# CHECK_ DATA_LEAKAGE IN DEEP SYNERGY

### Assignment of Week 2: 
##### Author: Zhaoguo Wei  
###### Group 3

I tried to find out whether any data leakage occurred during the cross-validation procedures (leave-drug-combination-out, leave-drug-out, and leave-cell-line-out).

**task details:**

Check for data leakage using the provided files:

- smiles.csv and labels.csv (on GitHub they’ve only uploaded labels.csv for one CV scheme → leave-drug-combination-out)

- Optional: generate new label files to cover the other two CV schemes → leave-drug-out and leave-cell-line-out

Write a script to perform the checks in step 1.

Verify (or “validate”) the results.


### Why there is no other labels file?

**result of my research:**

The authors of DeepSynergy only released the one labels.csv because it encodes the single cross-validation scheme they treated as their primary evaluation: leave-drug-combination-out. 

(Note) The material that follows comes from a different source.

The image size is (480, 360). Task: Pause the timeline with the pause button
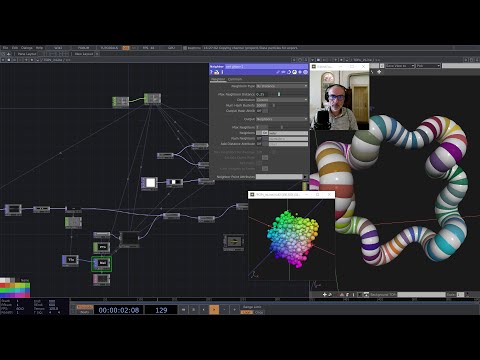[193, 310]
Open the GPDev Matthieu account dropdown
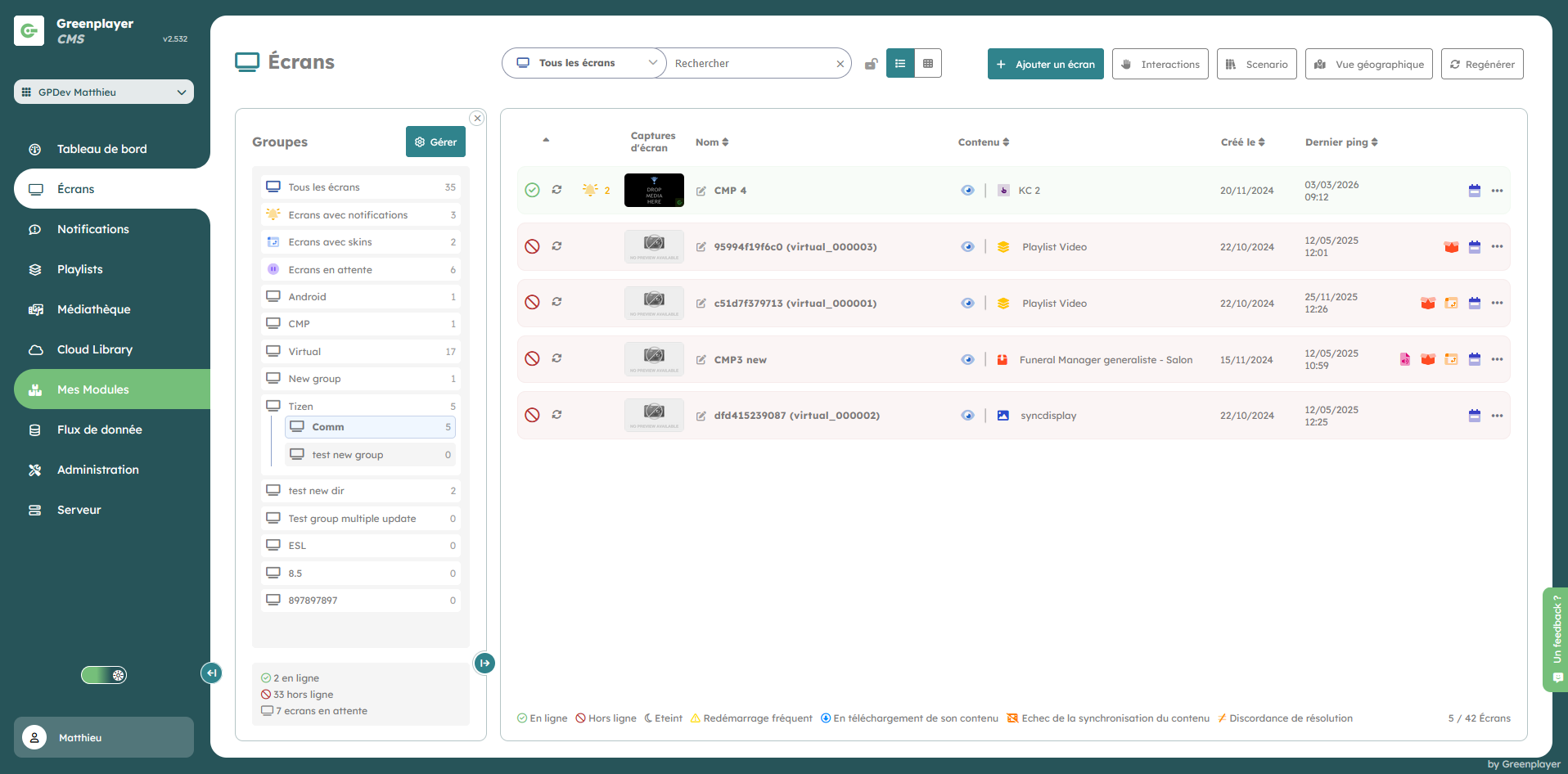Screen dimensions: 1568x774 (104, 92)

## Script: Code for all three CV methods

In [5]:
import pandas as pd

def main():
    # 1. Load labels.csv and normalize names
    labels = pd.read_csv("/Volumes/Lenovo/projektseminar/labels.csv", dtype=str)
    for col in ["drug_a_name", "drug_b_name", "cell_line"]:
        labels[col] = labels[col].str.strip().str.upper()
    labels["fold"] = labels["fold"].astype(int)

    # 2. Build a unique key for each drugA+drugB+cell combination
    def combo_key(row):
        drugs = sorted([row["drug_a_name"], row["drug_b_name"]])
        return f"{drugs[0]}__{drugs[1]}__{row['cell_line']}"
    labels["combo_key"] = labels.apply(combo_key, axis=1)

    # 3. Split into train/test by fold==0
    mask_test  = labels["fold"] == 0
    mask_train = ~mask_test

    # 4. Check Leave-combination-out: no combo overlap
    train_combos = set(labels.loc[mask_train, "combo_key"])
    test_combos  = set(labels.loc[mask_test,  "combo_key"])
    combo_leak   = not train_combos.isdisjoint(test_combos)

    # 6. Print results
    print("=== CV Data Leakage Check for labels.csv ===")
    print(f"Leave-combination-out : {'⚠ Leakage' if combo_leak else '✔ No leakage'}")

    # 7. Summary
    schemes = []
    if not combo_leak:
        schemes.append("Leave-combination-out")
    else:
        print("→ Does NOT match any of the three strict CV schemes.")

if __name__ == "__main__":
    main()


=== CV Data Leakage Check for labels.csv ===
Leave-combination-out : ✔ No leakage


Since only the combination criterion is satisfied (and both the drug- and cell-line criteria fail), my labels.csv fold assignment implements exactly the Leave-combination-out cross-validation and nothing else.
(The DeepSynergy authors only provided a labels.csv for the leave-drug-combination-out scheme.)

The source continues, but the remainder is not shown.